A recent article by Bertazzoni Minelli et al.1 proposes new treatment options for the increasing problem of implant infection caused by resistant strains and describes the release of gentamicin and vancomycin from poly-methyl-methacrylate (PMMA) spacers.

However, their interpretation that ‘a high clinical response rate’ would support the clinical potential of these devices seems to overlook several factors. (i) The small number of positive pre-operative cultures (nine of the 20 patients treated), and the lack of specificity of blood-tests and radiographs2 undermine the clinical evidence of infection that was stated by the authors. (ii) The effect of local treatment with the spacers is obscured by concomitant antibiotic treatment in all patients, because a combination of parenteral and oral therapy may result in a 84–91% success rate.3 (iii) The low combined antibiotic release (0.2 mg/g) does not meet the minimal release requirements (2 mg/g) described by Kühn4 and might ultimately induce resistant strains.5 The higher release reported from antibiotic beads and biodegradable carriers (up to 90%) would favour these treatment modalities over spacers.6,7

The release pattern described—high initial followed by low, but constant release—is not clearly apparent from the in vitro data. (i) Only one control spacer was included per antibiotic group—assuming a low sample variation—contrariwise, the removed spacers seem to indicate a large initial variation in antibiotic release. (ii) Measurements after 72 and 240 h were extrapolated to allow addition of seven datapoints to the existing three. This gives the impression of a constant release from 96 to 240 h and possibly masks elution of subinhibitory antibiotic quantities during later stages of this interval. Therefore, the conclusions on similar kinetics of removed and control spacers, and on constant release kinetics after 24 h appear preliminary.

Additionally, the choice of last-resort antibiotics in these patients appears in contradiction with the expressed concern for the emerging problem of antibiotic resistance and does not seem to comply with recommendations for orthopaedic surgeons.8

To conclude, the additional effect of antibiotic-containing spacers remains unproven and the release pattern was incompletely characterized. Therefore, the low antibiotic release reported in this study would indicate preferential use of established treatment modalities such as PMMA beads or antibiotic-containing fleeces.7

Footnotes

* Corresponding author.
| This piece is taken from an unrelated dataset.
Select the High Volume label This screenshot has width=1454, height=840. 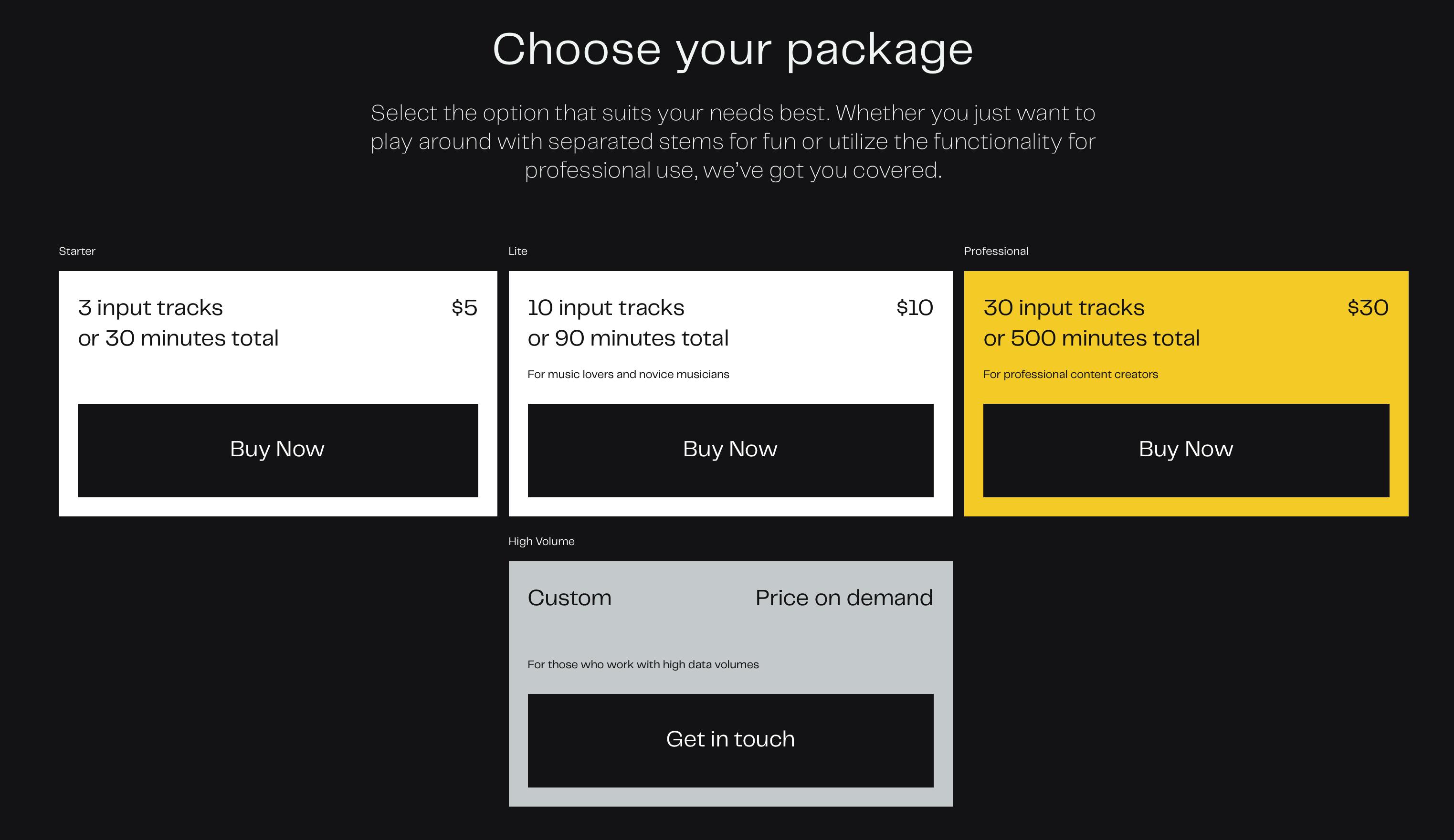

Tel: +31-20-4442355; Fax: +31-20-4442357; Email: h.stallmann{at}vumc.nl

References

1 . Bertazzoni Minelli, E., Benini, A., Magnan, B. et al. (2004). Release of gentamicin and vancomycin from temporary human hip spacers in two-stage revision of infected arthroplasty. Journal of Antimicrobial Chemotherapy 53, 329–34.[Abstract/Free Full Text]

2 . Garvin, K. L., Luck, J. V., Rupp, M. E. et al. (2000). Infections in orthopaedics. In Orthopaedic Basic Science, 2nd edn (Buckwalter, J. A., Einhorn, T. A. & Simon, S. R., Eds), pp. 239–59. American Academy of Orthopaedic Surgeons, Rosemont, IL, USA.

3 . Mader, J. T., Wang, J. & Calhoun, J. H. (2002). Antibiotic therapy for musculoskeletal infections. Instructional Course Lectures 51, 539–51.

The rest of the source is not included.